Objectives: To  1)  Review currently available instruments and methods of measuring RRBs in young children with ASD. 2) Describe development of an instrument for measuring RRBs in infants and toddlers.

Methods:  1) Eight screening and assessment instruments for RRBs in very young children with ASD were reviewed for frameworks and consistencies in defining RRBs. 2) An exhaustive list of RRBs was developed by the first author to create the Infant-Toddler RRB Inventory (IRBBI). Item categories, based on previous research using factor analysis and other construct validity strategies include: Repetitive Behavior (Motor and Visual Stereotypies, Repetitive Play), Insistence on Sameness, Restricted Interests/Areas of Unusual Ability, and Sensory Behaviors.
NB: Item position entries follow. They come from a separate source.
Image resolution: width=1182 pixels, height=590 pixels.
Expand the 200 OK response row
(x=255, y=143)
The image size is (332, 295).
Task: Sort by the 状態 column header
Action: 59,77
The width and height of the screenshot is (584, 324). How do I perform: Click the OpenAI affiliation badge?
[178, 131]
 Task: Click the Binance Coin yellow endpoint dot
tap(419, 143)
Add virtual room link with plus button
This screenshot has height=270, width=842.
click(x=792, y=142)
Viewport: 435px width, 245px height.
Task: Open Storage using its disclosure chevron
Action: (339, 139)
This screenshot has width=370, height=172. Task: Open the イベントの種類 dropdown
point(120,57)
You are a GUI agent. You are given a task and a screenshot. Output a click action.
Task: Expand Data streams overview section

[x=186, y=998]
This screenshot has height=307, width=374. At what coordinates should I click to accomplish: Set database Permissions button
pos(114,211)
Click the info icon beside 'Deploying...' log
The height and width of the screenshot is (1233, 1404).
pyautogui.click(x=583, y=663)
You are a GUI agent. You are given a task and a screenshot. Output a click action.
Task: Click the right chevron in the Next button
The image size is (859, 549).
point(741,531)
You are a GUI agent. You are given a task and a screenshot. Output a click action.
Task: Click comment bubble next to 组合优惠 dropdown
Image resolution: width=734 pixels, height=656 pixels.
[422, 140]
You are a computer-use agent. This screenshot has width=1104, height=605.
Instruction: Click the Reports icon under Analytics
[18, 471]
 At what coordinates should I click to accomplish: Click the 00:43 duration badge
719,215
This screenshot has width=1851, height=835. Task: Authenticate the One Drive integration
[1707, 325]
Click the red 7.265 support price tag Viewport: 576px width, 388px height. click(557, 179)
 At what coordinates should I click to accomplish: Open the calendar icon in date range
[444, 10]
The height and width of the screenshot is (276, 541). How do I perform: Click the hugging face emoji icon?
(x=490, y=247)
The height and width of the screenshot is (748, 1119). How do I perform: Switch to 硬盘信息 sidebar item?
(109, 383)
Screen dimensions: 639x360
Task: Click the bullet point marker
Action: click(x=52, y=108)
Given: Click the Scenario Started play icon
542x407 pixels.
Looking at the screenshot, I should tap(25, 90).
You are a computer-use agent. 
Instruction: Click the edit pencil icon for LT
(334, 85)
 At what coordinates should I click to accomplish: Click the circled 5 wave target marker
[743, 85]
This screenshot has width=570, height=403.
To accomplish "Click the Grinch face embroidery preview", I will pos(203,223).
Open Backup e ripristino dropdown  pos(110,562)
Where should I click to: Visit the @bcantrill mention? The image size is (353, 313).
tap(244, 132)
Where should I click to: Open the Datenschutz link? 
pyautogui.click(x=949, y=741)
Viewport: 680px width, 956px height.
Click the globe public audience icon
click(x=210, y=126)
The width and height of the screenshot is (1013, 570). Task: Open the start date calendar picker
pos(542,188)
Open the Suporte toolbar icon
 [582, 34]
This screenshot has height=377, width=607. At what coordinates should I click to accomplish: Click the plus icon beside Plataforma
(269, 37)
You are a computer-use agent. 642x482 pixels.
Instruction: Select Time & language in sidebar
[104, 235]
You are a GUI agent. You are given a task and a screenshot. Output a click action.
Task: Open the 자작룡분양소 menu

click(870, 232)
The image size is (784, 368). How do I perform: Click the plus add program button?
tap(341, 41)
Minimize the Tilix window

The exemplars were drawn from both existing instruments and extensive clinical experience with infants through preschoolers with ASD. The checklist was refined through review by highly experienced evaluators (n=5), piloting during diagnostic evaluations with 48 young children, and coding the checklist using 75 previous evaluation reports.

Results:  The review of instruments showed more disagreement than agreement on what both the major categories of RRBs should be and what exemplars should operationalize them. The IRRBI was developed, piloted, and refined until it accommodated symptoms reported in clinical charts and during evaluations by experienced clinicians; the resulting categories, subcategories, and exemplars are presented.

Conclusions:  There is currently little agreement on how and what to measure as RRBs in infants and toddlers. A new instrument developed from a combination of research frameworks and clinical experience/observation is described.